BY Waldo Steyn AND Hugo Biermann
IP valuations – an essential piece of the IP puzzle
“…over the past half century, we have witnessed a somewhat silent revolution in terms of what factors are really driving business valuations... Earlier emphasis on physical property has shifted toward an era of intellectual property.” – Martin Jarzebowski (December, 2021)
IP CloseUP, in an article that appeared in January 2021, explains the increased importance of intangible assets as follows:
“The value of intangibles like intellectual property rights associated with inventions and brands, customer data and software continue to grow, as businesses increasingly depend on technology and innovation to compete.”
Clearly, it’s critically important to understand the value of intangible assets in a business. However, we sometimes hear that, because of their intangible nature, you can’t assign a monetary value to IP assets. But this isn’t correct. IP clearly has a monetary value: it can be bought and sold like tangible assets, shared (think licensing and franchising), used as security in financing transactions, for legal and enforcement purposes, and organised within a group structure to facilitate business operations. To carry out these activities, it is important to know what the value of specific IP rights is.
IP rights are given their monetary value through an IP valuation. Common reasons for conducting an IP valuation include:
- raising capital
- exchange control
- mergers, acquisitions and disposals
- royalty rate determination for licensing
- litigation and expert witness advisory work
- brand management
- strategic reasons, such as enhancing the “IP image” of your business
- supporting R&D and IP protection and enforcement spend
But how does this work? Typically, you must have regard for a notional arm's length transaction where there is a willing buyer and a willing seller. To make them come to an agreement on this notional sale of the bundle of IP rights, you need to reach a valuation that is not only realistic, but where both parties can walk away from the negotiating table with a degree of satisfaction. This means that the valuation can’t be too high (which would make it impossible for a notional purchaser) or too low (which would be to the disadvantage of the notional seller).
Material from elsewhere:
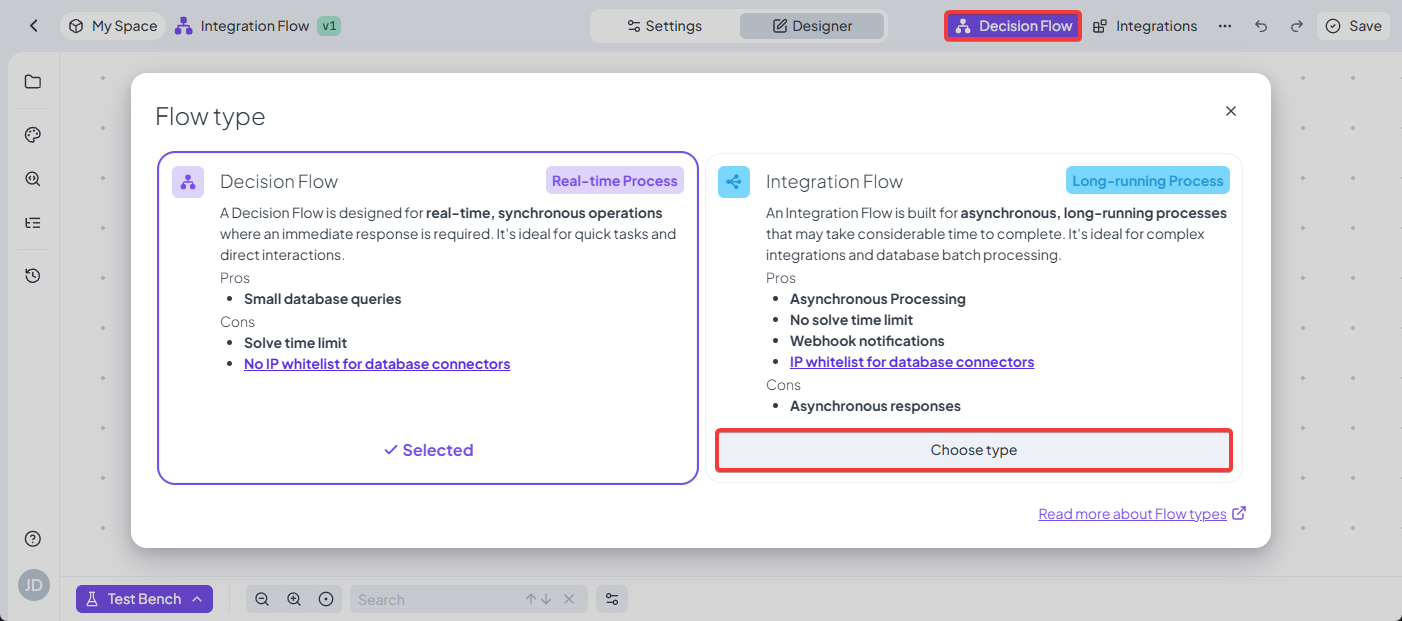The image size is (1402, 621).
Task: Switch to the Settings tab
Action: pyautogui.click(x=664, y=26)
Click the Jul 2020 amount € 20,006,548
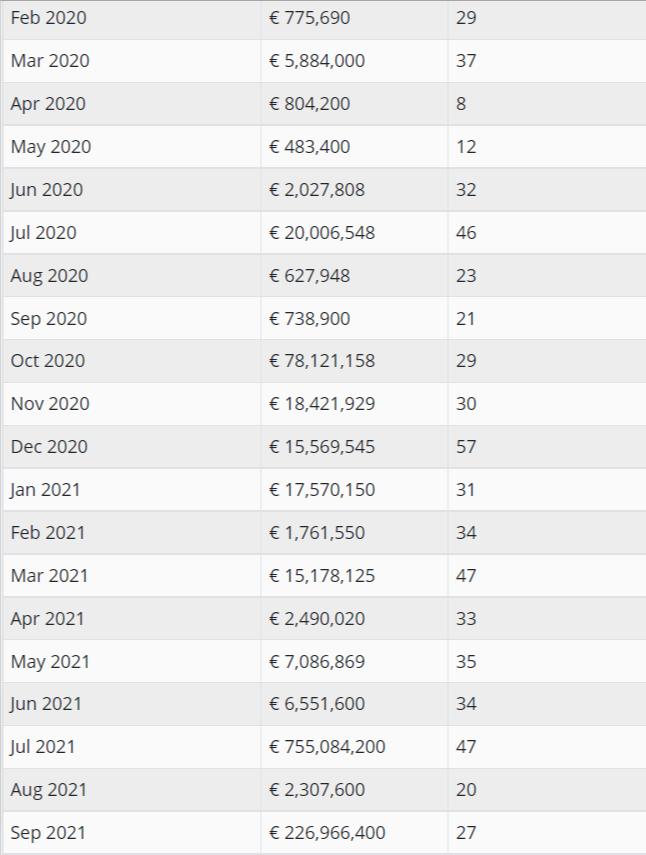Screen dimensions: 646x855 [x=322, y=233]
Different valuation methodologies can be used, but the three most widely known and accepted methods are the income method, the market method and the cost method. The income method is generally preferred, and it values an IP asset on the basis of the economic value that the IP asset is expected to generate over its economically useful lifespan, adjusted to its present day value.
With intangible, and specifically IP, assets having become such an important asset class to businesses, IP assets cannot be managed generally, or in commercial transactions, in isolation. As a result of the close collaboration between the different specialisation areas in ENSafrica, we bring together deep expertise in different fields to provide advice and support to our clients that deals with valuable IP assets in the commercial and legal context in which it drives value for our clients. The critically important role of innovation and technology in today’s businesses means that there is some IP element at play in almost every commercial interaction that a business engages in.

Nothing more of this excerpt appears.